Israelis are very decent people, and have always just wanted to live here in peace. Despite what the media says, Israelis have never really had the stomach for displacing or annihilating the non-Jewish population wholesale. There are Arabs here who also just want to live in peace, and some would even be openly pro-Israel, if given the chance – like the Druze, or the residents of Abu Ghosh during the War of Independence. The problem has always been, how to separate the wheat from the chaff? How do we offer a meaningful carrot and a meaningful stick?
Gaza seemed to me to be a good solution. It has been called the world’s largest outdoor prison, and I assumed that was exactly the intention. It would be our prison, but the inmates could run it, saving us some of the expense. If they ran it really well, they could build a paradise. I don’t think anyone honestly thought that was going to happen, despite all of the pie-in-the-sky talk, and international investment, at the time. As the term “Disengagement” implies, I figured whichever way it went, it wouldn’t be our problem. They could either build themselves up, let the international community support them on charity (with imports being checked by Israel, of course), or starve to death.

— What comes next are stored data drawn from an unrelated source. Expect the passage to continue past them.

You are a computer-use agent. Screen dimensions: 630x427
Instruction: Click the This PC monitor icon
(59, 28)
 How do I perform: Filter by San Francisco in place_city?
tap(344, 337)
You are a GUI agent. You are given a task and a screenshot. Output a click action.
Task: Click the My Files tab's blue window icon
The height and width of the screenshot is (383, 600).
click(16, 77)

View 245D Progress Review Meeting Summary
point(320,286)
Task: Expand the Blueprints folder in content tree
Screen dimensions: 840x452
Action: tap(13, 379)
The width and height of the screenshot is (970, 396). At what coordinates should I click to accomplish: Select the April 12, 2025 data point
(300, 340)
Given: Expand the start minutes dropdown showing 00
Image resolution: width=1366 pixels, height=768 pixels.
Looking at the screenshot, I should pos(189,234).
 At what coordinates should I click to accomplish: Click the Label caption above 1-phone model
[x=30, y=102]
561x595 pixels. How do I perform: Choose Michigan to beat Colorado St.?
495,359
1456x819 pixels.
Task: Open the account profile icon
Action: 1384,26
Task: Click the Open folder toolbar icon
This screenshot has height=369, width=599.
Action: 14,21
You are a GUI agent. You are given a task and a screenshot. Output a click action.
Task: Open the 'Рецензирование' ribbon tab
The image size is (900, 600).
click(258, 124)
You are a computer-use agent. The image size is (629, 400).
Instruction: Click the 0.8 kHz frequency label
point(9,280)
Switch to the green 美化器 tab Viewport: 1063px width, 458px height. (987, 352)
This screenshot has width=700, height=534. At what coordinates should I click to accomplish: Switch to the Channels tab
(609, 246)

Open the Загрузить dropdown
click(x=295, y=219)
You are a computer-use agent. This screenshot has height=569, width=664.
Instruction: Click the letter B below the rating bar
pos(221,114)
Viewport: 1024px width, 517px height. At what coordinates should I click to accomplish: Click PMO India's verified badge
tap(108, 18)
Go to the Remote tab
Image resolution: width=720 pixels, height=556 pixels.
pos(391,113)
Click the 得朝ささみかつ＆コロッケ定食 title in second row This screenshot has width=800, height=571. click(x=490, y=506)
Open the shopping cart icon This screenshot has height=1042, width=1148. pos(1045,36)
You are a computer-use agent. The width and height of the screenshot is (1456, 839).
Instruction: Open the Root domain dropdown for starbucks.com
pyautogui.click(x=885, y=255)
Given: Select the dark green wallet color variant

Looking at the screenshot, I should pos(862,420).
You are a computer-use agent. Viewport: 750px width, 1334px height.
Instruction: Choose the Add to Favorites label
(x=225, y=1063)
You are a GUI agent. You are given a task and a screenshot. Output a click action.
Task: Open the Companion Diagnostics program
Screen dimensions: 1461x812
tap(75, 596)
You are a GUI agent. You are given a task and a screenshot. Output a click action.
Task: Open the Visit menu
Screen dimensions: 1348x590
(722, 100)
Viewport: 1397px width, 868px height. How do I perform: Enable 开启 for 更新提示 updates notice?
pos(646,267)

Regardless of how it was run, we’d have somewhere to put the malcontents. Help us out, and we could offer you the carrot of living in the rest of the Land of Israel. You want to leave altogether and resettle in Europe or the U.S.? – be our guest. But, if you decide to start an Intafada, we’ll just send you straight to the stick that would be Gaza. We could even stop the wastefulness of destroying homes – or the silliness of destroying a room in a house. Just “deport” the family to Gaza. No other country would have to approve, since it would technically still be under Israeli control. Since they’d have no independence, they wouldn’t have a choice but to take whomever was sent – unlike in 1992. Israel wouldn’t even need to pay for their upkeep in a conventional prison. The international community could rant all they wanted that it was a war crime, but they think Israelis breathing is a war crime, and what could they do?
Militarily, it would be – and is – much easier to defend. Even with all of the terror tunnels, explosive kites and rockets, the barrier fence helps. The Gaza border can be monitored. If someone comes near the fence, they can be shot. Even more so if they cross the fence. Attacks, like rockets (how do they get rockets anyway?), could be dealt with more harshly, because the fact that someone was in Gaza would mean they were, a priori, not an innocent bystander. By steadily shrinking the habitable area in response to aggression, the inhabitants would either learn to live beside Israel, or be pushed into the sea.
That is basically what I thought I would do, and what I assumed the government was doing by kicking Jews out of their homes. But I gave them too much credit. “Disengagement” was anything but. Israel grants permission to Gazans to visit the mosques on the Temple Mount to inspire, and be inspired, to violence. They grant work permits. They worry about how to build Gaza infrastructure. During a recent push to stop Israeli produce trade with Gaza, it was determined that Israeli producers were making too much money to give it up. We shoot people in the legs (What’s up with that? I always learned that you never point a gun at someone unless you mean to kill them).
Worst of all, I don’t know of any deportations of convicted terrorists, or their families, to Gaza. As late as two years ago, the idea was still being raised, but was blocked by the legal establishment (here).
Any advantage the Disengagement could have given has been squandered by everyone involved and Miri Regev should not be the only one to apologize.